### What you will do:
**a)** In the article about the Busy Needles knitting group, why did the group start fundraising? Answer in one to three sentences.
**b)** Extend the article about the Busy Needles knitting group, starting after its last sentence.

### Source extract:

22nd October 2019 Some of the varied creations by the Busy Needles group.
A knitting group has been helping improve social inclusion for clients of Roscommon mental health services for the past four years.
In 2015, Andrew McDonnell, Roscommon Training Centre Manager, Mental Health Services came up with the idea to form the group, which was to be open to the public too.
Simultaneously, a small group, including Carmel Cracknell, Brendan O’Connor and Anne Marie Lyster, were supported by the service to complete a one-year single module programme ‘Improving Service with Co-operative Learning’ in Dublin City University.
Carmel’s chosen college project was to suggest ways of using a community space to promote social inclusion with a view to improved mental health.
Also at that time, the board of The ‘Melting Pot’ internet café and shop had acquired additional space with plans to use it as a ‘Community Space’. It seemed that all the stars had aligned.
Mary Stack, one of the instructors at Clorina House Training Centre, joined forces with Carmel and, together with Mary Mulcahy from the training centre, who is a very skilled knitter, put a plan in place to launch of ‘Busy Needles’ knitting group in the public domain. This involved local newspaper and radio advertising together with posters and flyers around the town.
The first get together was on September 30th 2015. Seven ladies from the training centre and the day hospital joined with another eight ladies who were responding to the adverts. It was decided that there should be a focus for the group - as well as knitting for themselves, people were interested in knitting for good causes and so the fundraising began.

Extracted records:
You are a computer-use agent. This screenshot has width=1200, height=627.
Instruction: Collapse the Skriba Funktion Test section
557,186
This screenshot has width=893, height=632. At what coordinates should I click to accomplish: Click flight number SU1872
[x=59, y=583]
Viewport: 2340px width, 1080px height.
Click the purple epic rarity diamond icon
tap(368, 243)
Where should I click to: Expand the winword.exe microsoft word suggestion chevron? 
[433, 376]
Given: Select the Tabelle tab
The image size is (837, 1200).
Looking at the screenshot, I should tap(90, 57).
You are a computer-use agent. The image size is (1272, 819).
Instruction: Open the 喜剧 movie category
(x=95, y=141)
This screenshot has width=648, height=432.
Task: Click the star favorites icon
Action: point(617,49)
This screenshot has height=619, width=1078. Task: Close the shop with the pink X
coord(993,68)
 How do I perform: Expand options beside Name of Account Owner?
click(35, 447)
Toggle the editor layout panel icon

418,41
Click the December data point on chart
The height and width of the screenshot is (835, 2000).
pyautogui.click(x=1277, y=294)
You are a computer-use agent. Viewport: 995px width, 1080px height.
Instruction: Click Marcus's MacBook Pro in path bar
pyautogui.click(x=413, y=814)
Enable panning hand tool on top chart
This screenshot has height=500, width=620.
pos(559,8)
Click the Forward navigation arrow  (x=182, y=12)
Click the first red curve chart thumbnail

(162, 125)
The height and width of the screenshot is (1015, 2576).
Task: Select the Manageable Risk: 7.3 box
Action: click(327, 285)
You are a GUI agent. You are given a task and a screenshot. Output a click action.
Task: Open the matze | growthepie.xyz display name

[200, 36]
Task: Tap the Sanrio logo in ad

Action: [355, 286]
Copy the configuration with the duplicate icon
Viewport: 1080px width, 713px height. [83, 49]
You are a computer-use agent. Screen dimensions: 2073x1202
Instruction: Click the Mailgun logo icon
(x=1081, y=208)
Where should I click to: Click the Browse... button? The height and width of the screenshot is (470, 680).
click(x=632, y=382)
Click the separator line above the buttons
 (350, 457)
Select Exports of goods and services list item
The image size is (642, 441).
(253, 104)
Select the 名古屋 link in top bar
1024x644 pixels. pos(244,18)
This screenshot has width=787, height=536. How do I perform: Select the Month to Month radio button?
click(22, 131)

### Expected outputs:
**a)** The group decided it should have a focus. Besides knitting for themselves, members were interested in knitting for good causes, so the fundraising began.

**b)**
Today ‘Busy Needles’ has 24 members, some of whom are supported by the services, all of whom are supported by each other, through the many life experiences that have been encountered by group members along the way. There is a great feeling of comraderie, together with a kindness and respect that is afforded to each and every member of ‘Busy Needles’ Knitting Group.
Over the past four years the group has raised €6,300 through knit and bake sales and raffles. This has benefited the following charities: Derrane Transport Fund, Western Alzheimer’s, Niamh’s Journey There; The Melting Pot; The Roscommon Parkinson’s Association; Roscommon SPCA; Jacinta’s Smile; Cancer Care West.
Knitting donations have been made to Féileacán, Hope Christmas shoeboxes, Premature Babies, The Big Knit-age action, Hats for the Homeless and The Apostolic Work Society Easter Chickens.
The weekly chat and cup of tea are as important as the knitting and the Christmas dinner and summer outing are enjoyed by all.
New acquaintances and increased social interaction have certainly been some of the welcome outcomes from this initiative.